FRAGMENTO PARA LEER —
◇ ◇ ◇ ◇ ◇

“Es mi responsabilidad darle voz a los sufrimientos de los hombres; los interminables sufrimientos que se apilan, tan altos como las montañas”
“Yo era feliz, pero “feliz” es una palabra de adultos. No tienes que preguntarle a un niño si es feliz, puedes verlo. Lo son o no. Hablar de ello es igual que querer asir el viento. Es más fácil dejar que sople sobre ti”
-Kathe Kollwitz
Creo que cada persona habita un mundo distinto. Cada persona; con sus gustos, amores, aversiones, caminos, amistades, alegrías, decepciones, soledades, músicas, imágenes, surcos en la nieve, surcos en la piel del alma, amplitud al inspirar, los brazos abiertos o cerrados, cautelas, inocencias, dolores, éxtasis. Cada quien habita su mundo interior como mejor puede, lo poblamos desde el humus de nuestra sensibilidad. La experiencia del mundo es tan única y tan personal como cada ser humano. Algunos mundos son paupérrimos, otros, insondables en la oscuridad de sus sombras o en la blancura de su luz. Estoy en este camino, llamado “del arte”, y a poco menos de una década de transitarlo, he llegado a la conclusión temporal de que lo que llamamos “arte” no es más que una develación de estos mundos interiores.

◇ ◇ ◇ ◇ ◇

ENTRADAS PROPORCIONADAS —
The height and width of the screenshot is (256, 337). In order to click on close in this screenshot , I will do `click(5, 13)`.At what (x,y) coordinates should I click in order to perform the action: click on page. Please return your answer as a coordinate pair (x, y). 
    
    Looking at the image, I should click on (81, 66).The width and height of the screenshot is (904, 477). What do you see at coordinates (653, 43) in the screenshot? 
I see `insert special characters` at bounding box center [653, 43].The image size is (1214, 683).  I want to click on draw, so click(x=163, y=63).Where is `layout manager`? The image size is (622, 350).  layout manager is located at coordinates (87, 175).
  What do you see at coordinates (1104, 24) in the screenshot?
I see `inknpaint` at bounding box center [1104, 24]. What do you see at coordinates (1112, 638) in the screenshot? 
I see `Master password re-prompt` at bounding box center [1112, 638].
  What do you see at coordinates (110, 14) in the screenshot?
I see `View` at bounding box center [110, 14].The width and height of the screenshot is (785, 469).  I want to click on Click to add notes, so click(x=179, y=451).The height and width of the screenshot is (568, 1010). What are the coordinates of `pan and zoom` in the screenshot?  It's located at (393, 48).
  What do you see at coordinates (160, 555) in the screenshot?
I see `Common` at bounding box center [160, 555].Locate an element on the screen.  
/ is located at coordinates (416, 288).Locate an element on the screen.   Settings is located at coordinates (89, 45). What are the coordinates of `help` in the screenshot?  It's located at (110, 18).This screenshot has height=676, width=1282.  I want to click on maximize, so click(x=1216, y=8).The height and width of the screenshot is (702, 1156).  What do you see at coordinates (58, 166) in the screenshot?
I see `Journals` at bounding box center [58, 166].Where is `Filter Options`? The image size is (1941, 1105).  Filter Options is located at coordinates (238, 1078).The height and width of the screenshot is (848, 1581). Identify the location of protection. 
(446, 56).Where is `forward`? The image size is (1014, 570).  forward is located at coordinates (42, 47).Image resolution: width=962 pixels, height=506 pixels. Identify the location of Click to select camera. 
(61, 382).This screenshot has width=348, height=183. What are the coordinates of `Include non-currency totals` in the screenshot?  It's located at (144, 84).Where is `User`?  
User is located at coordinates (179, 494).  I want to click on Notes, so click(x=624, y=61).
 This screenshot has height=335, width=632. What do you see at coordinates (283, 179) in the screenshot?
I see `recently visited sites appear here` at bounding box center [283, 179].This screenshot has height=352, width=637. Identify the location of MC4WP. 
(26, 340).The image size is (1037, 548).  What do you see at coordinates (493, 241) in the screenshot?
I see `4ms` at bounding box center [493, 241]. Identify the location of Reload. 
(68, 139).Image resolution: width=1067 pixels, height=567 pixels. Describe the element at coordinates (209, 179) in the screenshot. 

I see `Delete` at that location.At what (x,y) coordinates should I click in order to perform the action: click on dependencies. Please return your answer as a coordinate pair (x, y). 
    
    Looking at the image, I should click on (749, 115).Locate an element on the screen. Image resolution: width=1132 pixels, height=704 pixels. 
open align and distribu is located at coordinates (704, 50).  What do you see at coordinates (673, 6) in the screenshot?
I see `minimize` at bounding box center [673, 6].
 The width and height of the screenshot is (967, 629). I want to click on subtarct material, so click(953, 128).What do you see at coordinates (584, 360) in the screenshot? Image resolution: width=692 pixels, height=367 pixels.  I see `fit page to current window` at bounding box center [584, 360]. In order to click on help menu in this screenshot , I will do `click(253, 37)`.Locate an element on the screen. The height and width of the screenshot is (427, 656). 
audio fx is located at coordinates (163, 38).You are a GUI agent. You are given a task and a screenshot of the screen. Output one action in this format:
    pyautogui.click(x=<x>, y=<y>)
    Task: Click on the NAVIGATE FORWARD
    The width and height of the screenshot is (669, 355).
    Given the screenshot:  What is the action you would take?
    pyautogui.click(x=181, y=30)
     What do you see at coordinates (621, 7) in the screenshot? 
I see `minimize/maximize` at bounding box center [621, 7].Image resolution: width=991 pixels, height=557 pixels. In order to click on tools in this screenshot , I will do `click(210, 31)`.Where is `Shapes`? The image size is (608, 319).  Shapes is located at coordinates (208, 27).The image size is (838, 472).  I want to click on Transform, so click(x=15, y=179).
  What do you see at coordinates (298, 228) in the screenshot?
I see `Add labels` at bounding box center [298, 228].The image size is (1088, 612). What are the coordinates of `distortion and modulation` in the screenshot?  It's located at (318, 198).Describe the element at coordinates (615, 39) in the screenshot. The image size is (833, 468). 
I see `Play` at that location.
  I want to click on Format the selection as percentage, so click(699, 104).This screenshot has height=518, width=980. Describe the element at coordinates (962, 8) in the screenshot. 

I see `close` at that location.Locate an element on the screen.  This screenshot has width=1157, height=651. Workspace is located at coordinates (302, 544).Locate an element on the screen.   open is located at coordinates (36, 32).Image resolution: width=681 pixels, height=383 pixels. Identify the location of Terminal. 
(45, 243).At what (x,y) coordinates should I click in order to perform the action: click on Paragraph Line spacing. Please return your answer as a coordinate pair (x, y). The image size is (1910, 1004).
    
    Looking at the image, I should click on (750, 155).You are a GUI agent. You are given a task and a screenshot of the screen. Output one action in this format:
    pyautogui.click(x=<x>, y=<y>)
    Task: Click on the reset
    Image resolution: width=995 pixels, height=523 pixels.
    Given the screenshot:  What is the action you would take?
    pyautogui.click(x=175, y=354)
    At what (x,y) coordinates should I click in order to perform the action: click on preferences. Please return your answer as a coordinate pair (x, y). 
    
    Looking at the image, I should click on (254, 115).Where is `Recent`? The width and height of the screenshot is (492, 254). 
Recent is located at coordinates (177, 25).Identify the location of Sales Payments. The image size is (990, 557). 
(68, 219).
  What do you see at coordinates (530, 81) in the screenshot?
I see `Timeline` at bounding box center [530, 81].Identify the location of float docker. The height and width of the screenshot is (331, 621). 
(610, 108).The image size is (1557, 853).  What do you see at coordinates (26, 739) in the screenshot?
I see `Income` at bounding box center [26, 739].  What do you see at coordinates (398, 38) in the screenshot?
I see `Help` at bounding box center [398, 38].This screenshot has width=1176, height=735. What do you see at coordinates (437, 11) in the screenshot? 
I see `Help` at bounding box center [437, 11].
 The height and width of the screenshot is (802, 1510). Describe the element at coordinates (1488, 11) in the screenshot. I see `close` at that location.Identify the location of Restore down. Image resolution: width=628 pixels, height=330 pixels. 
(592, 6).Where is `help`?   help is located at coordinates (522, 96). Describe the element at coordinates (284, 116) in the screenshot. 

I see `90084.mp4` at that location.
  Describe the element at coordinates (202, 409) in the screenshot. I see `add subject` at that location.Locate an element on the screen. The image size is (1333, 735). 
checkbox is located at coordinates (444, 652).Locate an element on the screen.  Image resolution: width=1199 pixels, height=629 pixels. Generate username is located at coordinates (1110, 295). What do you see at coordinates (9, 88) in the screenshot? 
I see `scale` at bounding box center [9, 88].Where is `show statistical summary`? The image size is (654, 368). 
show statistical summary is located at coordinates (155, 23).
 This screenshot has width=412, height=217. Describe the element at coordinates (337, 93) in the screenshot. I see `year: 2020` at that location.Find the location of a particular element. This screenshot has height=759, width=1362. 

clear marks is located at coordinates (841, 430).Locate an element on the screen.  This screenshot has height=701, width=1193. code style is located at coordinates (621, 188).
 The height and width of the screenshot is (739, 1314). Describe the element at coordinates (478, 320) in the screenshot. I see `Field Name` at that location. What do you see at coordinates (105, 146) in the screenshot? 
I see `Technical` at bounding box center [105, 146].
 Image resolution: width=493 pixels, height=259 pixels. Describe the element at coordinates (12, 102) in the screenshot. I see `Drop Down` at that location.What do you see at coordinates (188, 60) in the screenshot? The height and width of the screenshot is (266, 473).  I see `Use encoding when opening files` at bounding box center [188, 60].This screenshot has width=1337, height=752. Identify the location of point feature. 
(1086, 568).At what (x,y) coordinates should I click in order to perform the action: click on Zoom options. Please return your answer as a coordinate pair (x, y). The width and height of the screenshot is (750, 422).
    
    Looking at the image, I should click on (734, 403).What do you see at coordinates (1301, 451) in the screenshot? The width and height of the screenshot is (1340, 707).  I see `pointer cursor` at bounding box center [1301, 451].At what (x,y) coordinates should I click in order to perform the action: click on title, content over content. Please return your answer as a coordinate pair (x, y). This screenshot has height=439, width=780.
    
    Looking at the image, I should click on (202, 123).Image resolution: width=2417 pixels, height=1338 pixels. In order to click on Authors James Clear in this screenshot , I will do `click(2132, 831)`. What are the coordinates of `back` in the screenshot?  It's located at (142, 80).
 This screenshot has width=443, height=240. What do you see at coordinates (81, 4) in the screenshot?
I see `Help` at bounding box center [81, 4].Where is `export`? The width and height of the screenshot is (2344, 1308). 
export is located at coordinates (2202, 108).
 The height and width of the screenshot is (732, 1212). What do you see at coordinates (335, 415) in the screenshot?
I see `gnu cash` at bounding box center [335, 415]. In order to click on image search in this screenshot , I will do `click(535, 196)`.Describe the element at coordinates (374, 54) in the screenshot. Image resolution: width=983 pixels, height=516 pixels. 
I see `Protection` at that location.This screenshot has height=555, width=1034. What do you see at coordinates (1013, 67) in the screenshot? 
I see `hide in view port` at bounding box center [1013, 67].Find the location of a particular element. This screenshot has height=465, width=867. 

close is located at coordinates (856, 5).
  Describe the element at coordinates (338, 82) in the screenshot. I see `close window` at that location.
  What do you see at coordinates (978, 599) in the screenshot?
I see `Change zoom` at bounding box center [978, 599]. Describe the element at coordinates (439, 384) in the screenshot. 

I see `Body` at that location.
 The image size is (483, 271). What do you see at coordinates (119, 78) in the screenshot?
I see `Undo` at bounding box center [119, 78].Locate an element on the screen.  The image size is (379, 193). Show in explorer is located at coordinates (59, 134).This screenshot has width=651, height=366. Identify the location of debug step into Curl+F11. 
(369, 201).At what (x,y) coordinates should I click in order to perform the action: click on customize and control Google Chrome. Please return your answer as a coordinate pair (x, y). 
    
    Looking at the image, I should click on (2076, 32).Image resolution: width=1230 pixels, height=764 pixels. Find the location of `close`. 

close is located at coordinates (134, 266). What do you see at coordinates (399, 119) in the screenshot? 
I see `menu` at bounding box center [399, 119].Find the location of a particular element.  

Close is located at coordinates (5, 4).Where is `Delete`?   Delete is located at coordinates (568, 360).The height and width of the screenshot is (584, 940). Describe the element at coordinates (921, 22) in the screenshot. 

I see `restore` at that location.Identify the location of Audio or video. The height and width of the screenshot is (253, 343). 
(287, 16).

◇ ◇ ◇ ◇ ◇

CONJUNTO DE TAREAS —
(A) Responde a estas preguntas sobre el fragmento acerca del arte y los mundos interiores:
(i) En la primera cita, ¿con qué se compara la altura de los sufrimientos que se apilan?
(ii) En la segunda cita, ¿a qué equivale hablar de la felicidad?
(iii) ¿Cuánto tiempo lleva quien escribe transitando el camino llamado "del arte"?
(B) Prosigue el fragmento sobre el arte y los mundos interiores a partir de su última oración.
No hace falta consultar las entradas.

RESPUESTAS POR TAREA —
(A)
(i) Con las montañas.
(ii) A querer asir el viento.
(iii) Poco menos de una década.

(B)
Me fué mostrado hace pocas semanas, por medio de las ventanas de un magnífico libro, el mundo interno de una mujer alemana llamada Kathe Kolllwitz. No es posible separar al artista de su contexto. Kollwitz- -un alma de las insondables- vivió las primeras dos guerras mundiales sufriendo la muerte de uno de sus hijos y de un nieto en los sangrientos combates que se sucedieron.
Se supo dibujante desde muy joven, -lo que quiere decir que eran las líneas más que las manchas su lenguaje- se convirtió en una de las grabadoras y dibujantes más respetadas, develándonos las preocupaciones que la obsesionaban: la pobreza, la crueldad de la guerra, la vulnerabilidad de los más débiles, el dolor terrible de las madres que perdían a sus vástagos, la angustia atroz de tantos niños y niñas bajo la sombra del conflicto, acosados por la miseria, por el hambre del cuerpo y del alma, por la siempre presente cercanía de la muerte, a la cual Kollwitz en uno de sus grabados incluso la representa como una amiga.
He de confesarles que cuando ví el trabajo de Kollwitz, me dieron ganas de mejor dedicarme a otra cosa. Así de grande es. Pude introducirme e imaginar, aunque haya sido solamente por un momento, en los zapatos de esta mujer artista, esposa y madre que no pudo quedarse callada ante los actos que consideraba de una brutal injusticia, crímenes intolerables. Debido a sus actividades pacifistas denunciando al régimen Nazi -sus trazos lucieron en pósters, carteles y manifiestos de la época- ella tuvo que vivir recluida desde 1933 hasta su muerte en 1945, acaecida sólo unos días antes de que la guerra terminara.
También realizó más de 50 autorretratos a lo largo de su vida. Se representa sin vanidades, con una honestidad que desarma, se aprecia el paso del tiempo en su fisionomía y también el enriquecimiento de su calidad artísitca.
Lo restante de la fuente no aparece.